5 ideas from the E-World 2025 in Essen

by | Feb 17, 2025

Just back from three intense days at the Essen trade fair, including meetings, exchanges of ideas and many reflections still to be processed. Here are a few insights that, hot off the press, seem particularly relevant to me.

Index markets and the risk for consumers and utilities

European utilities and sales companies, like their Italian counterparts, now find themselves managing retail and small business customer portfolios almost totally indexed to short-term markets (TTFda, PSVda, PUN, etc.). This situation represents a ‘comfortable’ option for sales companies, reducing the risk of directional exposure to markets. Some are starting to talk about fixed-price lists, but without any particular urgency. However, care must be taken: there is a risk of playing with fire. Retail end-consumers are often unaware of the financial risk in the event of market rises, and even sales companies seem to underestimate the implications of a sharp rise in gas and electricity prices, both for working capital and for credit exposure to customers in difficulty with payments.

The evolution of industrial supply

On the other hand, the most advanced industrial consumers, at least in the most advanced markets such as Germany, increasingly purchase energy (electricity and gas) directly from wholesale hubs OTC or on the exchange, reducing the role of the utilities. Logistically (transport and balancing), they organise themselves internally or rely on a specialised operator such as Openlogs. They tend to separate physical supply from price fixing: the latter (hedging) can be handled with traders, utilities or major banks.

The rise of energy storage systems (BESS) and flexibility

The ‘hottest’ and most discussed topic this year is batteries (the ‘BESS’) and, more generally, ‘flexibility’. Everyone is talking about it and everyone wants to invest. The wave of traders specialising in automatic and algorithmic optimisation is moving from the UK (where competition has reduced arbitrage margins) to Germany, where the high volatility and frequent ‘Dunkelflaute’ (no sun and no wind) situations are attracting huge investments. In Italy we are still in the early stages, but the potential is very interesting.

PPAs and BPAs: the disintermediation of utilities

The second most popular topic concerns PPAs (Power Purchase Agreements for renewable electricity) and BPAs (Biomethane Purchase Agreements). While every utility must now offer such solutions, more and more renewable energy producers and large consumers are trying to bypass the utilities by establishing direct relationships.

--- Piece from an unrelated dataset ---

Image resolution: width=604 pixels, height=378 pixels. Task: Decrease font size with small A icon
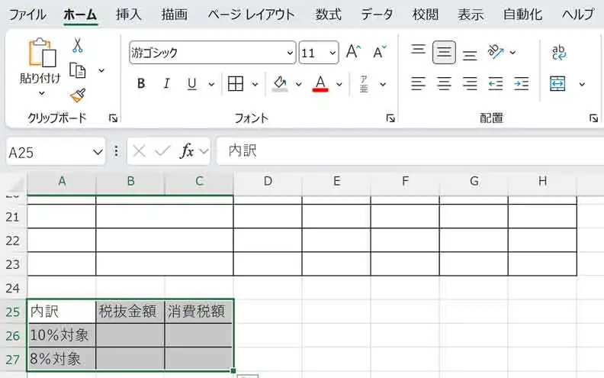[x=380, y=52]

This trend has a logic: producers and consumers have opposing risks and could compensate each other. What they need is a reliable partner, such as Openlogs, for the operational management of transport and physical balancing of energy.

 

Finally, a significant fact: in over 20 years of attending E-World, I have never seen so many visitors and exhibitors. For next year, there is talk of adding one or two new halls. I believe that this growth is due to the increase in the number of players in the energy market: not only the traditional energy companies, but also numerous distributed producers (funds, private individuals, etc.) and consumers who become prosumers, operating directly in the markets. Added to this are service companies that facilitate and support these developments, such as new companies specialising in optimising flexibility.